Prince of Persia: The Lost Crown Review

Although many of today’s gamers may think of Prince of Persia as being a 3D, action-adventure series with heavy platforming elements, the truth of the matter is that the series began life as a 2D, sidescrolling, platformer way back in the late 80s. Since then, it’s changed and evolved with time, and also had a stint on the silver screen.

Fast-forward to today, where we’ve got a new series entry to play. One they call Prince of Persia: The Lost Crown. It’s a brand new project that is different from its most recent peers, choosing to eschew 3D action adventuring in favour of more classic, 2.5D, gameplay, which hearkens back to its roots. The result is a colourful, challenging and fun, Metroidvania style, experience.

Prince of Persia: The Lost Crown is the story of Sargon; the youngest member of a group of seven revered warriors, who are called Immortals. It begins as Persia is under attack, and sees the city struggling to fight back against those who threaten it. Enter the Seven Immortals, who make quick work of the attacking forces and become revered as a result. The problems don’t end there, though, because it isn’t long before young Prince Ghassan is kidnapped by a trusted someone, and taken to a previously inaccessible location called Mount Qaf.

When Sargon and his peers follow the kidnappers and the one who was kidnapped, they discover that Mount Qaf isn’t all it seems to be. In fact, there’s something wonky about how time flows there. It doesn’t help that the area is full of enemies of varying types, not to mention environmental traps and acid baths.

What follows is a lengthy, Metroidvania style Prince of Persia game, where good platforming skills are rewarded. You’re essentially dropped into a massive, undocumented space, wherein there are lots of pathways and a number of dead ends. Searching everywhere will reveal secrets, but you won’t always be able to take advantage of them at that time, which makes the fact that you’re able to take a snapshot of such areas very helpful. That way, you can know to come back to it, and with which upgrade to do so.

The majority of this 20-25 hour-long experience is based around exploring Mount Qaf using platforming staples like wall jumps, slides, dashing and avoiding dangerous obstacles. There are times where it’ll really test your mettle, as well as moments where it’ll frustrate you; such as when a specific type of enemy captures you and sends you to jail, from which you must break out and find your way back to where you were. The map is large, it’s varied, and it can be easy to get lost and frustrated, as I did early on. I ended up in acidic sewers, where I couldn’t find a way to progress further and kept dying, which would send me way back to my last checkpoint. I got annoyed, and was cursing the game, but then I discovered that I’d missed climbing something elsewhere, which triggered a cutscene and progressed the story. Not only that, but it gave me a new way to go.
────
DIRECTION A: Copy every dataset entry line for line, omitting the pictures.
The review and the dataset entries have no connection to each other.

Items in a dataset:
────
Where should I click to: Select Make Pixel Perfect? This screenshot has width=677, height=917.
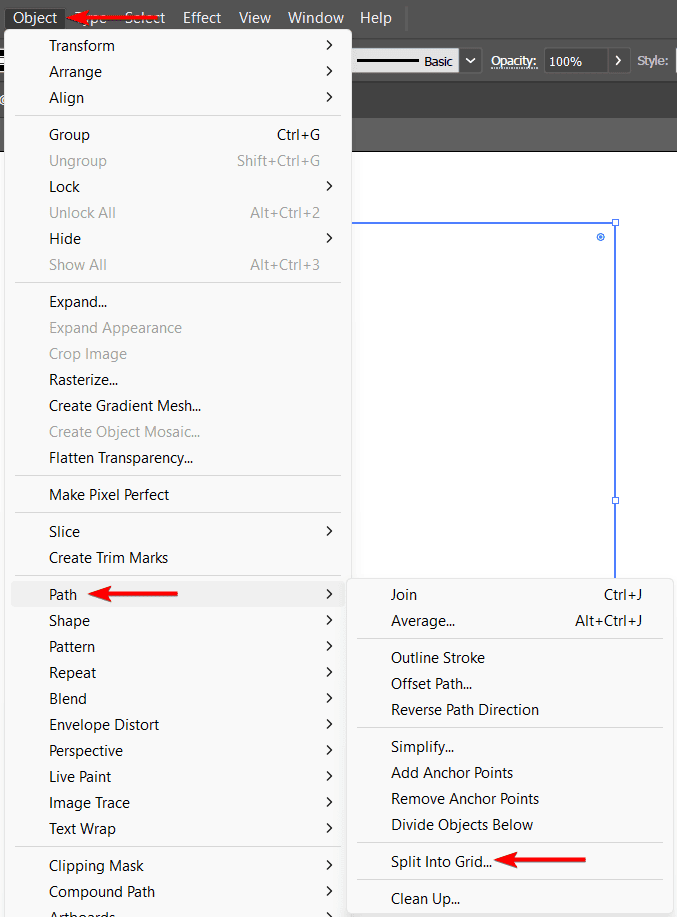tap(110, 493)
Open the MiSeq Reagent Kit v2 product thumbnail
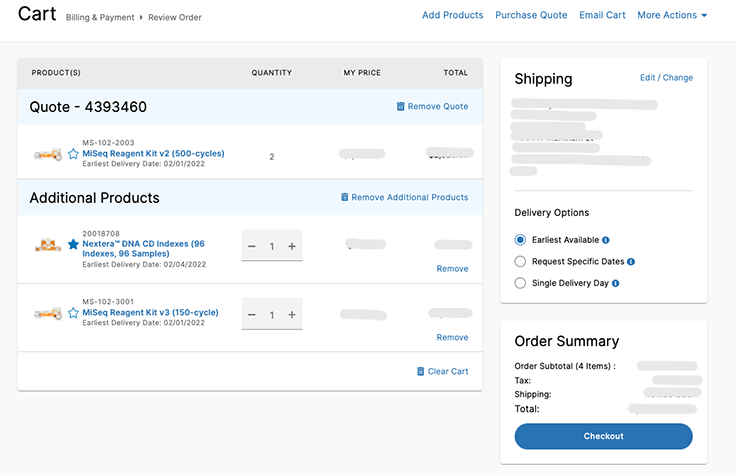This screenshot has height=475, width=736. [x=48, y=154]
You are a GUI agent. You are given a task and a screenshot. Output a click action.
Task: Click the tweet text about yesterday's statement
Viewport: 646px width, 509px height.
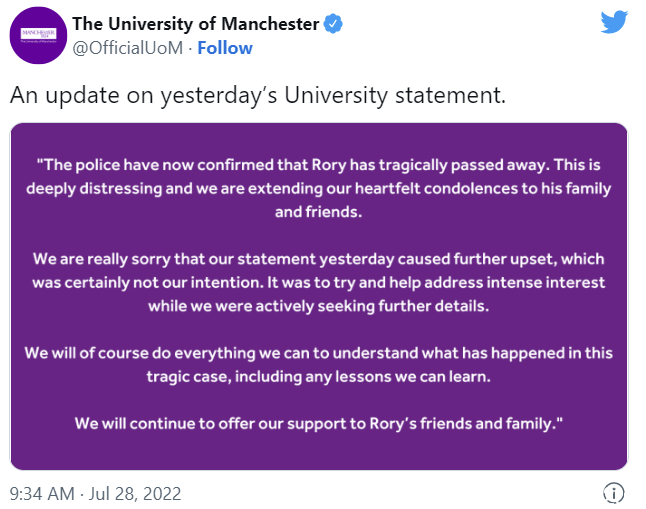[x=258, y=96]
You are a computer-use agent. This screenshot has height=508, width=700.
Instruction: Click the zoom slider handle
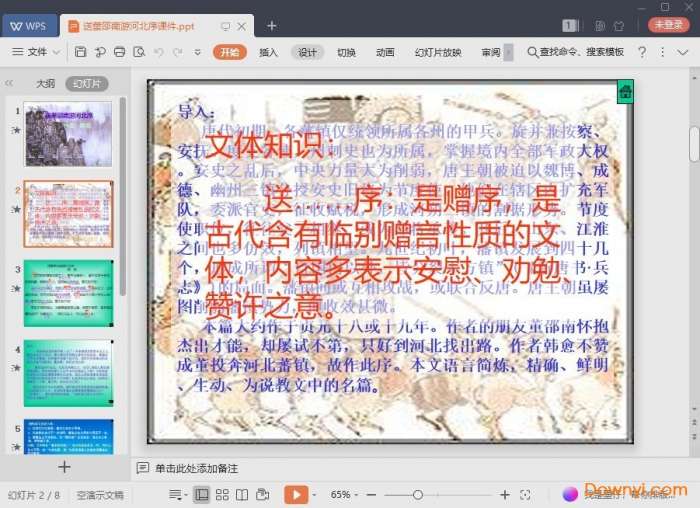417,494
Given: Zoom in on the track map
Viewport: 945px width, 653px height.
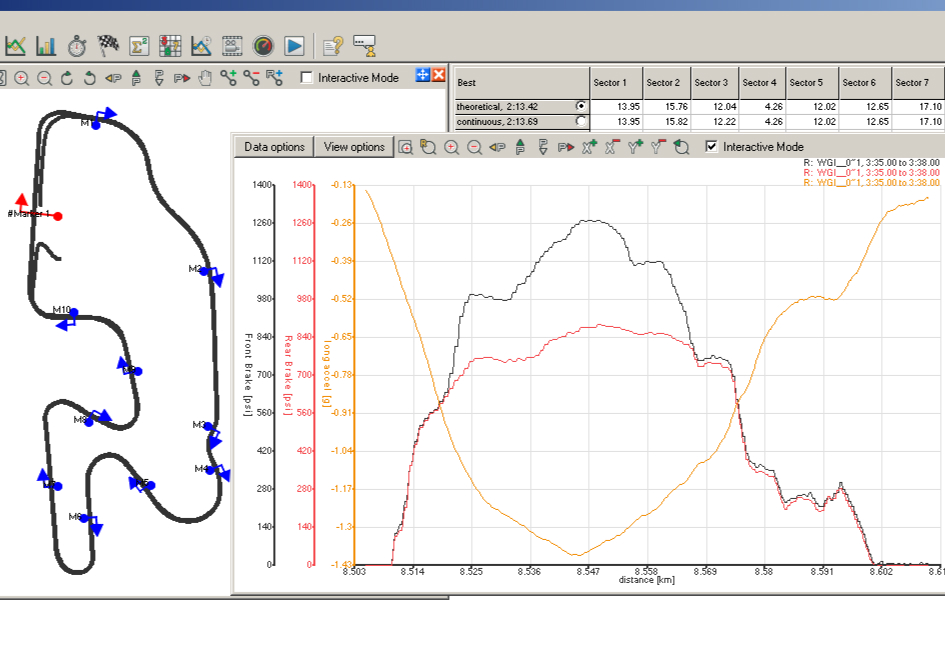Looking at the screenshot, I should click(x=21, y=77).
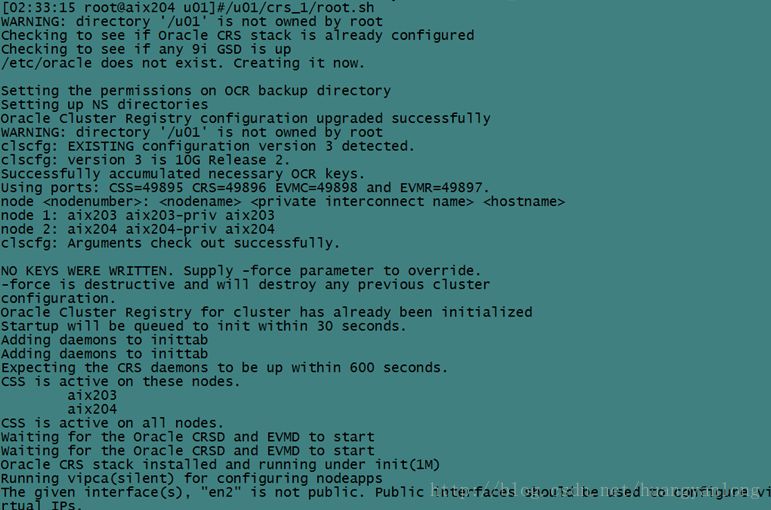Image resolution: width=771 pixels, height=510 pixels.
Task: Click 'Using ports: CSS=49895' line
Action: 245,187
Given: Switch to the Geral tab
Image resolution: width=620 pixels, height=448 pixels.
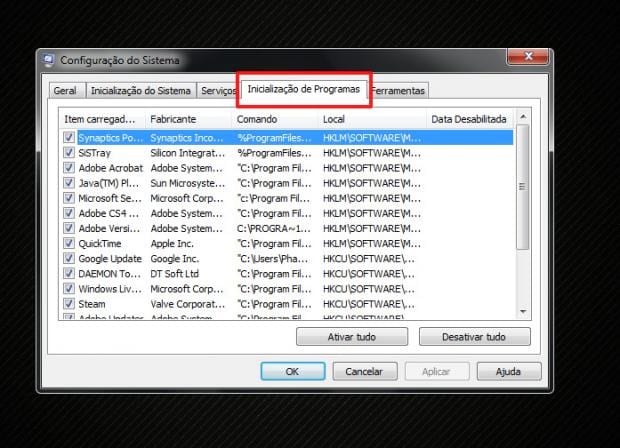Looking at the screenshot, I should 65,90.
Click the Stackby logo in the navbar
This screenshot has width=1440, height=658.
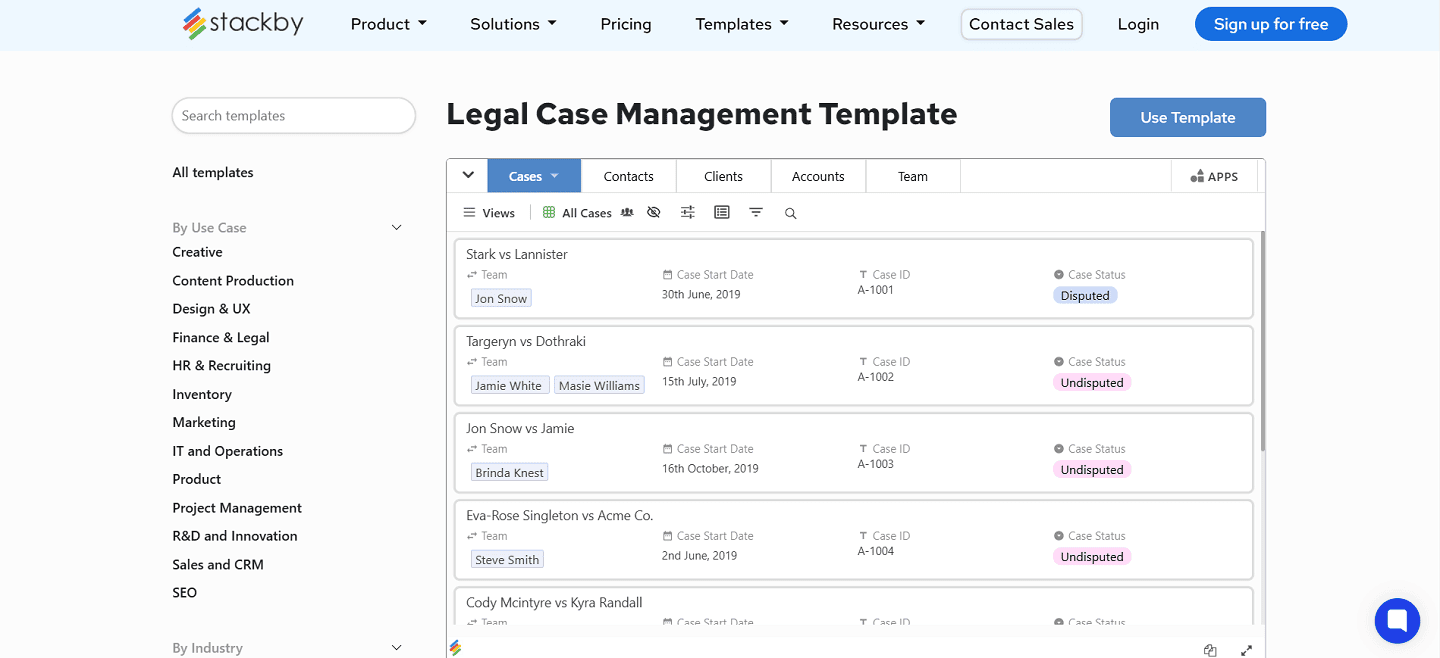[242, 22]
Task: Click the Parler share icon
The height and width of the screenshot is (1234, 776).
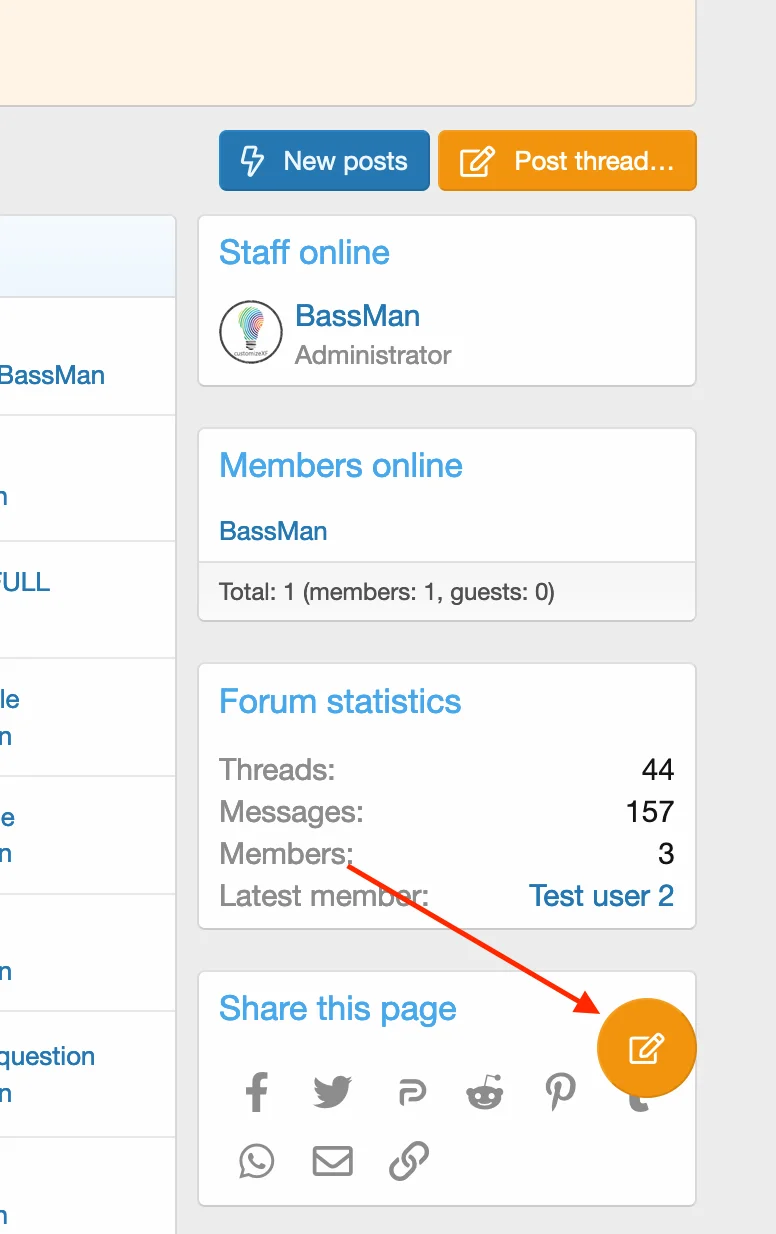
────
DIRECTION B:
Answer these questions from the review:
(i) Who is the youngest member of the Seven Immortals?
(ii) To what location is Prince Ghassan taken after he is kidnapped?
(iii) How many hours long does the review say the experience is?

EXERCISE RESULT A:
Where should I click to: Select Make Pixel Perfect? This screenshot has width=677, height=917.
tap(110, 493)
Open the MiSeq Reagent Kit v2 product thumbnail
This screenshot has height=475, width=736. [x=48, y=154]
You are a GUI agent. You are given a task and a screenshot. Output a click action.
Task: Click the tweet text about yesterday's statement
Viewport: 646px width, 509px height.
[x=258, y=96]
You are a computer-use agent. This screenshot has height=508, width=700.
Instruction: Click the zoom slider handle
417,494
Given: Zoom in on the track map
Viewport: 945px width, 653px height.
Looking at the screenshot, I should click(x=21, y=77).
Image resolution: width=771 pixels, height=510 pixels.
Task: Click 'Using ports: CSS=49895' line
Action: 245,187
Given: Switch to the Geral tab
Image resolution: width=620 pixels, height=448 pixels.
Looking at the screenshot, I should 65,90.
Click the Stackby logo in the navbar
This screenshot has width=1440, height=658.
[242, 22]
Task: Click the Parler share icon
The height and width of the screenshot is (1234, 776).

EXERCISE RESULT B:
(i) Sargon
(ii) Mount Qaf
(iii) 20-25 hours